* [WHAT IS EXPECTED]
Retype the data exactly, starting with its first line and ending with the line that contains "Click OK in", including that line.
--- start RECORDS SUPPLIED ---
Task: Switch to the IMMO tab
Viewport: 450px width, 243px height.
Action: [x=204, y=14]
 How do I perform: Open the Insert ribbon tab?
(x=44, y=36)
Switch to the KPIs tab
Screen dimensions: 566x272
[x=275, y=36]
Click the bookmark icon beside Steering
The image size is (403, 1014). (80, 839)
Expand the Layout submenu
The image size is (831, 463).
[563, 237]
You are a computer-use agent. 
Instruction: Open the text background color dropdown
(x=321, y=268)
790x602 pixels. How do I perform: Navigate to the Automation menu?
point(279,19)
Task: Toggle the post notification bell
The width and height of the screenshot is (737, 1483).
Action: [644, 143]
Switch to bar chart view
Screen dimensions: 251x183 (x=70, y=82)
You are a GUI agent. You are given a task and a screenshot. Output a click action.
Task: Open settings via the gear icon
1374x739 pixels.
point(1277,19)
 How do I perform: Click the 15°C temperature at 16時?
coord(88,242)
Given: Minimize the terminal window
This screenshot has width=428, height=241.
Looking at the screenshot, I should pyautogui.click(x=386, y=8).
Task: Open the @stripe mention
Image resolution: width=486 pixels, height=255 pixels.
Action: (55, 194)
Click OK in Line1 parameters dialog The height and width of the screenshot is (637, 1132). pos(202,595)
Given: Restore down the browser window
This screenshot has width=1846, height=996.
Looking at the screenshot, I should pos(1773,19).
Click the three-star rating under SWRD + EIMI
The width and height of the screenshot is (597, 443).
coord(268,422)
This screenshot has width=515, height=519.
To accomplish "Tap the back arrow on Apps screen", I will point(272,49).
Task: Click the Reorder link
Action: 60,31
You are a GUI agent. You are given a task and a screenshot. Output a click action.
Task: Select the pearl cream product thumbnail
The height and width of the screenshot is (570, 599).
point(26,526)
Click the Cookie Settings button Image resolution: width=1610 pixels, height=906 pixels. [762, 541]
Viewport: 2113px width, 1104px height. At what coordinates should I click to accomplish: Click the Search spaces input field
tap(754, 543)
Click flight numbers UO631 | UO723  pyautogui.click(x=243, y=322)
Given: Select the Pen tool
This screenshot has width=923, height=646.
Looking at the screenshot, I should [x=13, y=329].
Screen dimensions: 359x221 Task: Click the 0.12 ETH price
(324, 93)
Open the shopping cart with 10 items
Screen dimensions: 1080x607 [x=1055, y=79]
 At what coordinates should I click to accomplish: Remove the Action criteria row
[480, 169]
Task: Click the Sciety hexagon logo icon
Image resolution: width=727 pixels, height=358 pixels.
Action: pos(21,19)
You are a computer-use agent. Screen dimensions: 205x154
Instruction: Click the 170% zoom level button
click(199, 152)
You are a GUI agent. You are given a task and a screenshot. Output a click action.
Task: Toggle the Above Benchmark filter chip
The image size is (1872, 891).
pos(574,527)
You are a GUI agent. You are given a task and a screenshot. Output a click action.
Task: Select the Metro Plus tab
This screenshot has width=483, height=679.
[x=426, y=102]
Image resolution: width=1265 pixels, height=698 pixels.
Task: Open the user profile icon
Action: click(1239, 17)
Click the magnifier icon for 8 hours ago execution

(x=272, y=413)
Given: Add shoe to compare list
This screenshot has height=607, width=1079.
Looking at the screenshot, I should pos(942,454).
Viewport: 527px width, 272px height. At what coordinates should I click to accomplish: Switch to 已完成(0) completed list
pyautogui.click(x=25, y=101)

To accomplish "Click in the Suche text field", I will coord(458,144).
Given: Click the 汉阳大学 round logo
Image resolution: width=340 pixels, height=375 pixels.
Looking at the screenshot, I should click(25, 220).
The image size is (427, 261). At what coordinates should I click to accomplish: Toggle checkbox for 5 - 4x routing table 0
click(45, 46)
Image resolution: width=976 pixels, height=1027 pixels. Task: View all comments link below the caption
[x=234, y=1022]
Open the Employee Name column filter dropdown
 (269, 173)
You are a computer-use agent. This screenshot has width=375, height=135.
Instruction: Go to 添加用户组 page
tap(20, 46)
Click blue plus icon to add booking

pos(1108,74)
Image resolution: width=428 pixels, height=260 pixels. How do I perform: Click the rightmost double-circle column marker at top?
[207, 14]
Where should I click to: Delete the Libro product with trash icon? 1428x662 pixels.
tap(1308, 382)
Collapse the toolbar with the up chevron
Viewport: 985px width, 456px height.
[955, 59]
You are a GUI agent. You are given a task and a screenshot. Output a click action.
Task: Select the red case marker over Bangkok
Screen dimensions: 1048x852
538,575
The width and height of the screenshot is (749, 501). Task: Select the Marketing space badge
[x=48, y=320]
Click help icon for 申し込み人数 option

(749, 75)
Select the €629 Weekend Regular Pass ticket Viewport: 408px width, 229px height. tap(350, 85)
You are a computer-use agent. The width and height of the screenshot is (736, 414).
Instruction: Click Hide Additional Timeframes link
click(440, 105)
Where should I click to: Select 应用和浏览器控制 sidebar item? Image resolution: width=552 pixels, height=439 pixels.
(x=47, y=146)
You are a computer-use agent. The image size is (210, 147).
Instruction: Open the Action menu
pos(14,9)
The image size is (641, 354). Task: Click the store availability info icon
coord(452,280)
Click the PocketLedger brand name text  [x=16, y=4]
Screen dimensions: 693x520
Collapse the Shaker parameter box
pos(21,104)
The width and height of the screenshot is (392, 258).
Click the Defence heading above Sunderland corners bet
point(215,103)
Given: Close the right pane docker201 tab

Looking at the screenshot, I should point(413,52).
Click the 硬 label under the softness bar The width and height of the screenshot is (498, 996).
--- end RECORDS SUPPLIED ---
* [SOLUTION BELOW]
Task: Switch to the IMMO tab
Viewport: 450px width, 243px height.
Action: [x=204, y=14]
 How do I perform: Open the Insert ribbon tab?
(x=44, y=36)
Switch to the KPIs tab
Screen dimensions: 566x272
[x=275, y=36]
Click the bookmark icon beside Steering
The image size is (403, 1014). (80, 839)
Expand the Layout submenu
The image size is (831, 463).
[563, 237]
You are a computer-use agent. 
Instruction: Open the text background color dropdown
(x=321, y=268)
790x602 pixels. How do I perform: Navigate to the Automation menu?
point(279,19)
Task: Toggle the post notification bell
The width and height of the screenshot is (737, 1483).
Action: [644, 143]
Switch to bar chart view
Screen dimensions: 251x183 (x=70, y=82)
You are a GUI agent. You are given a task and a screenshot. Output a click action.
Task: Open settings via the gear icon
1374x739 pixels.
point(1277,19)
 How do I perform: Click the 15°C temperature at 16時?
coord(88,242)
Given: Minimize the terminal window
This screenshot has width=428, height=241.
Looking at the screenshot, I should pyautogui.click(x=386, y=8).
Task: Open the @stripe mention
Image resolution: width=486 pixels, height=255 pixels.
Action: (55, 194)
Click OK in Line1 parameters dialog The height and width of the screenshot is (637, 1132). pos(202,595)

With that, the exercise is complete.